Debugging CI release pipelines

A normal quiet day ready to cut a new release in my team, we trigger the pipeline, everything is green, all is well, until...

Release 0.0.1 available!

uwotm8? We should be on 1.24.1

Luckily due to semantic versioning the pressure was off, no previously published versions had been overwritten and we always publish ahead of our consumers (currently on version 1.24.0). So we had the time to stay calm, and take a look at how and why the versioning was completely wrong.

As with most Git based version management systems when we want to cut a release we create a tag next to a particular commit, pretty standard practice.

We use a tool called git-conventional-commits (following this standard: https://www.conventionalcommits.org/en/v1.0.0/) that automatically calculates the version number for the next release. Depending on the commit names from the last tag it looks to see if there's any that start with feat in which case it will bump a minor version, and if there's any that start with fix it will bump a patch version.

1.24.0 == major.minor.patch

Investigation

My initial thought was that git-conventional-commits was causing the problem, pulling the updated repo down after the bad release and running npm run git-conventional-commits version locally also reported 0.0.1.

However, the reason for this was that because the CI had already applied the tag to the repo, that was technically the "latest tag" from a timeline of commits perspective.

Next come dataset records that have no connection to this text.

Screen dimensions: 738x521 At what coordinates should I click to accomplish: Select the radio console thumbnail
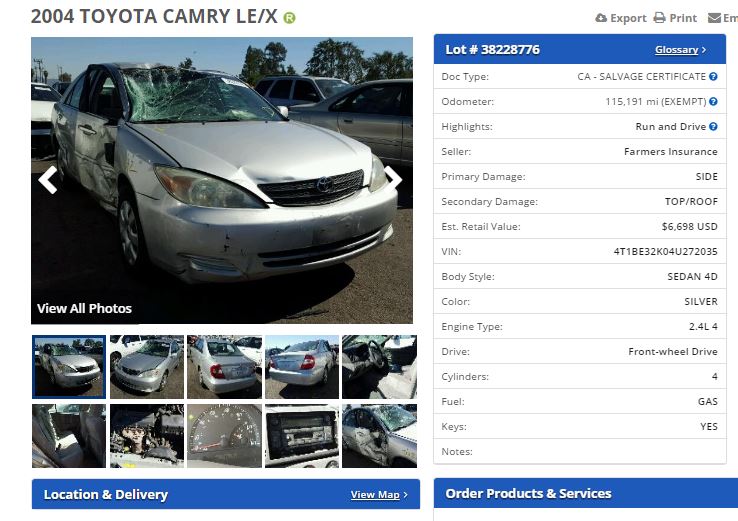302,436
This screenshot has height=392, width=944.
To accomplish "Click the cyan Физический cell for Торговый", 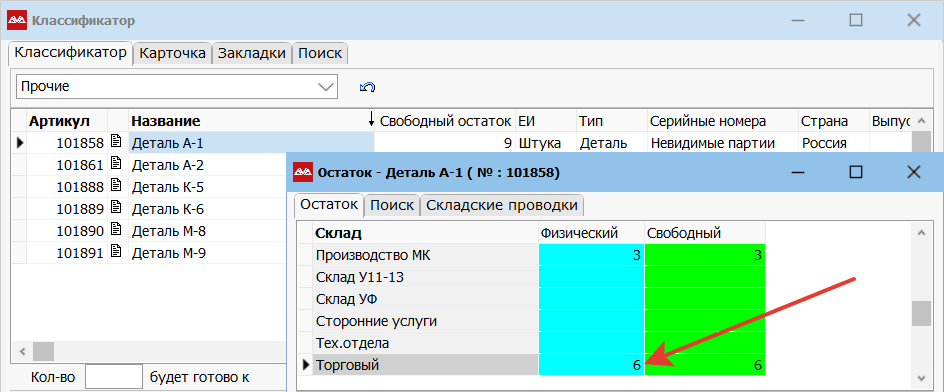I will tap(591, 365).
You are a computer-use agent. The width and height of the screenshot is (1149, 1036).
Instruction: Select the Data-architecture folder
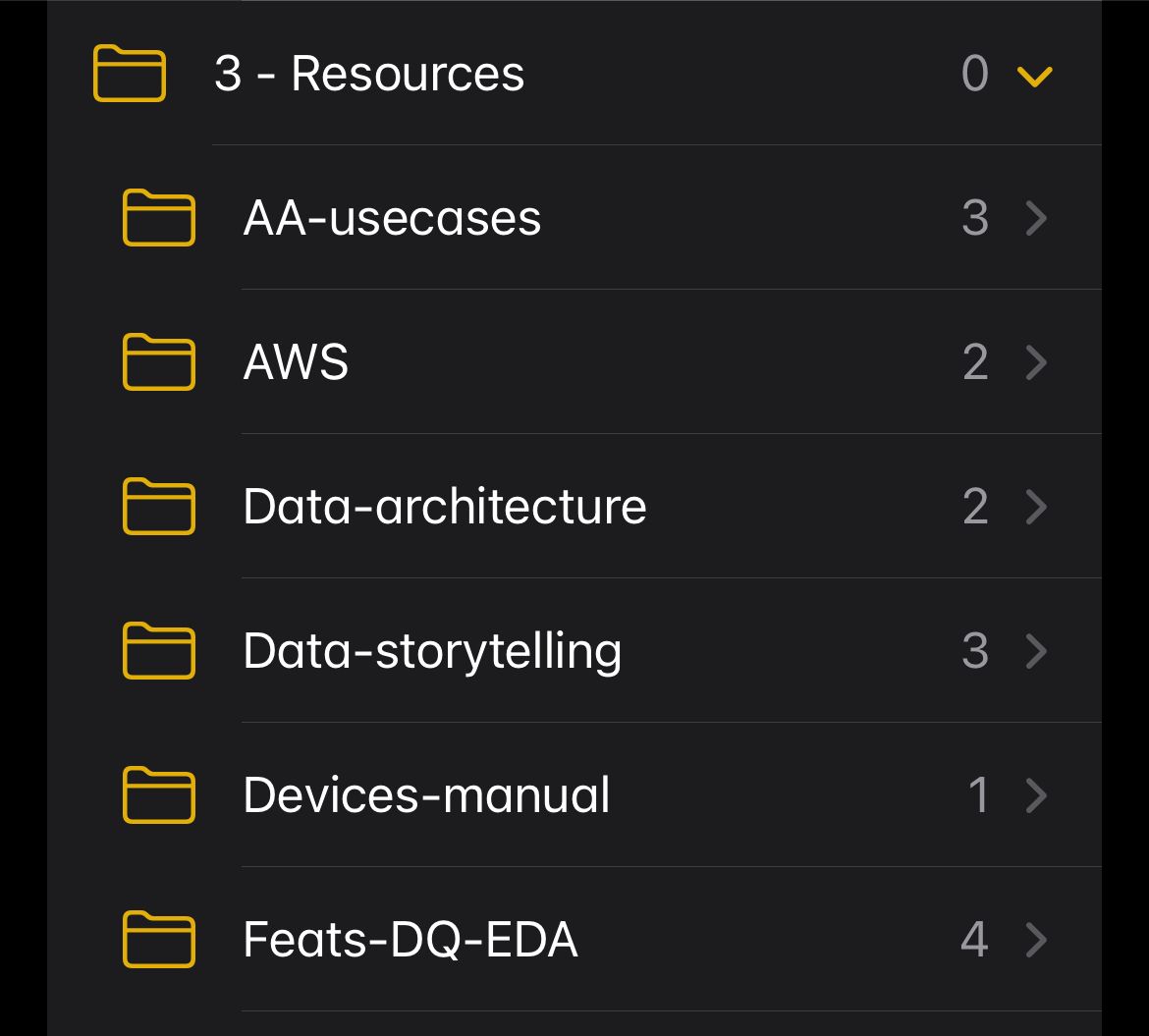[445, 507]
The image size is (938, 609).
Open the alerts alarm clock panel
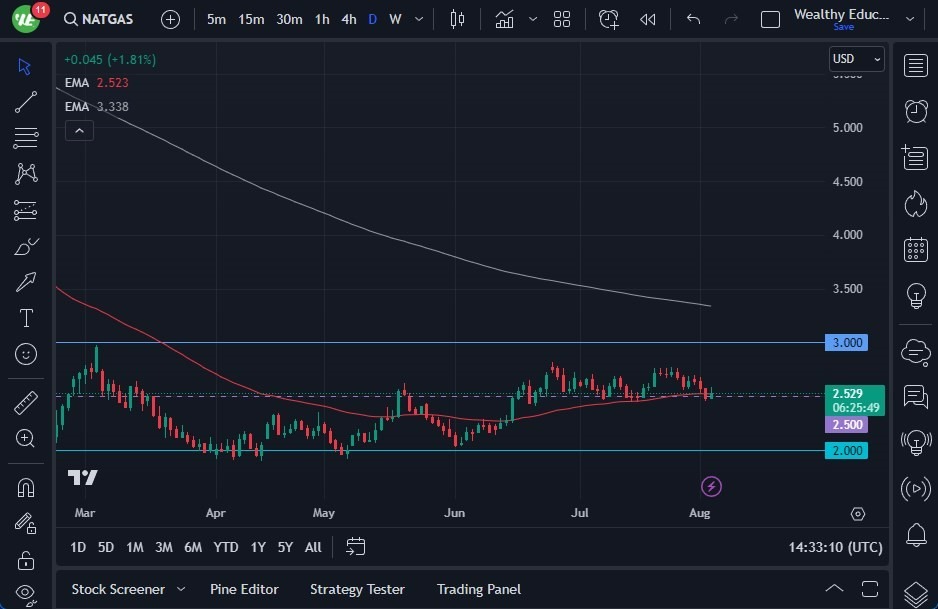tap(915, 110)
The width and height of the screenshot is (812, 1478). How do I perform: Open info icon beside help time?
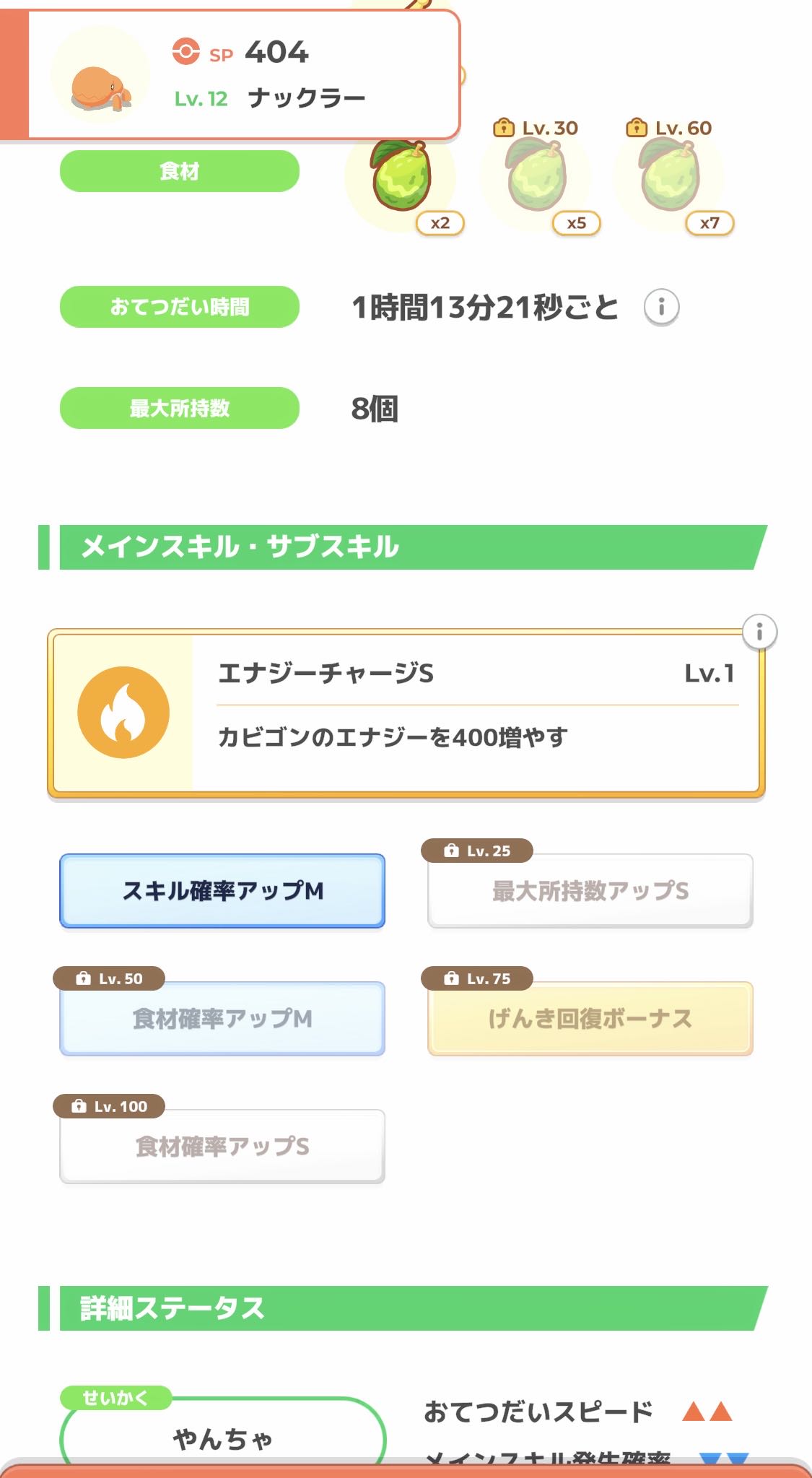(661, 307)
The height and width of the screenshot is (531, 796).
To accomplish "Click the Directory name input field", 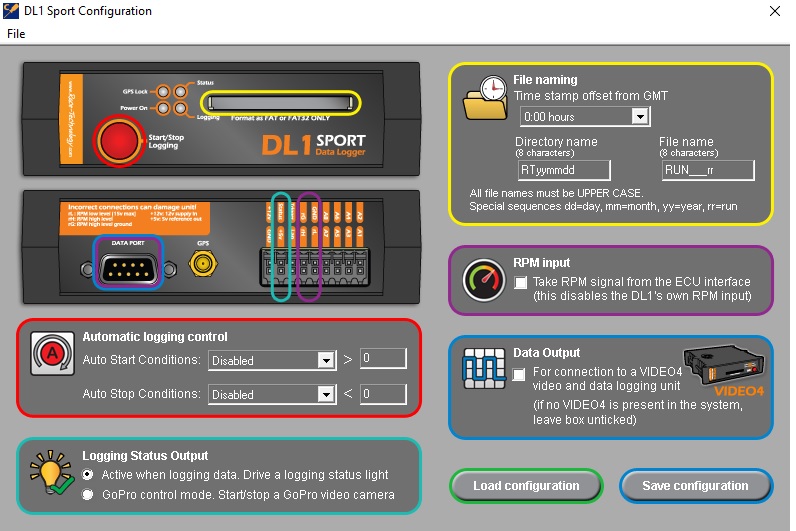I will tap(565, 170).
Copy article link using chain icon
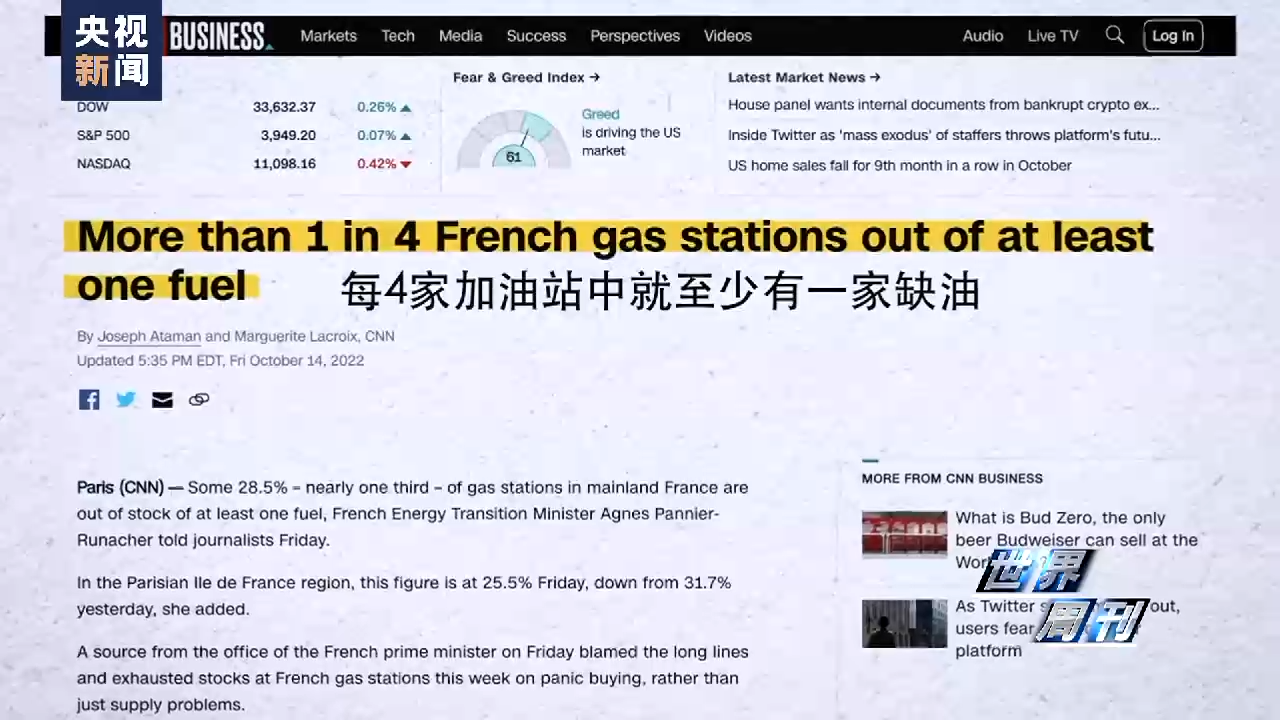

Deleting the tag from the remote branch as well as locally (via git tag -d 0.0.1) fixed that problem. Local was now working as expected showing the estimated next tag as 1.24.1.

Mismatched versions?

My next thought, was there a different version of git-conventional-commits being used between local and CI? Maybe an update went out which caused it to trip up?

However, looking at https://www.npmjs.com/package/git-conventional-commits showed that at the current time 2.6.7 was the latest version and hadn't had a release in the past 6 months, plus the package-lock file showed that 2.6.7 was the version being installed, so very unlikely to be different versions.

Digging further into git-conventional-commits to see exactly how it was retrieving the latest tag I found this line https://github.com/qoomon/git-conventional-commits/blob/master/lib/git.js#L17 which boiled down to this Git command:

git describe --tags --match='*' --no-abbrev HEAD

Running this locally also correctly showed the latest tag to be 1.24.0.

I wanted to see what the CI would return to help rule out git-conventional-commits so ran it in the CI pipeline and it returned:

fatal: No names found, cannot describe anything

Problem in Git?

So it was a problem at the Git layer, but not in my local Git, so what was going on? I added extra commands to try and force the CI to fetch the tags as well as commits via git fetch --tags, this test showed it was pulling in the tags, but when the describe command ran it still said:

fatal: No names found, cannot describe anything

At this point I realised I don't know enough about how Git really works.

How does Git work?

A short conversation with ChatGPT revealed that a tag is just a pointer to a particular commit. A branch is also a pointer to a commit, however a branch pointer moves as commits are added to that branch. commits on the other hand chain together as a linked list which ultimately form the shape of the branch.

So commits are essentially an atomic unit in Git, most things revolve around them.

Looking further into the CI

Looking at the CI job that tries to get the tag I thought I'd step through the giant terminal log, luckily a few lines in I saw this:

Fetching changes with git depth set to 20...

Sounds like the CI was only grabbing the latest 20 commits from the main branch? This felt suspicious.

If a tag points to a particular commit, but the CI is only getting a reduced number of commits, maybe by (bad) luck we happened to make more than 20 commits since the last tag, and therefore the commits for that tag weren't there.

Running this command forced the CI to get all the commits instead:

git fetch --unshallow
// and just for good measure to make sure it gets the tags too
git fetch --tags

It worked!

The following command:

git describe --tags --match='*' --no-abbrev HEAD

Finally reported the latest tag as 1.24.0

git-conventional-commits then did its job properly and calculated 1.24.1 as the next tag to publish.

Diagnosis

The CI as far as I could tell had always been doing a shallow clone, and only pulling the latest 20 commits, it just so happened that we'd never made more than 20 commits between doing releases.

Recently we'd made a bunch of dependency updates and patches that caused us to add more than 20 commits, so when the CI tried to look for tags across the latest 20 commits it couldn't find any.

When this error happened git-conventional-commits defaulted to 0.0.1 as it assumed that no releases had been made yet.

The fix

Adding the following to the pipeline job:

git fetch --unshallow
git fetch --tags

1.24.1 Successfully released!

These are the worst kind of bugs in my opinion, ones where on the surface "nothings changed" and something that worked the past 30 times all of a sudden doesn't work. It was quite fun in the end debugging this one, however we're lucky we didn't have something catastrophic happen, otherwise with added time pressure debugging is no fun at all.

A plus was that due to this I learnt more about how Git works, as well as the interals of git-conventional-commits thanks to its easy to read code.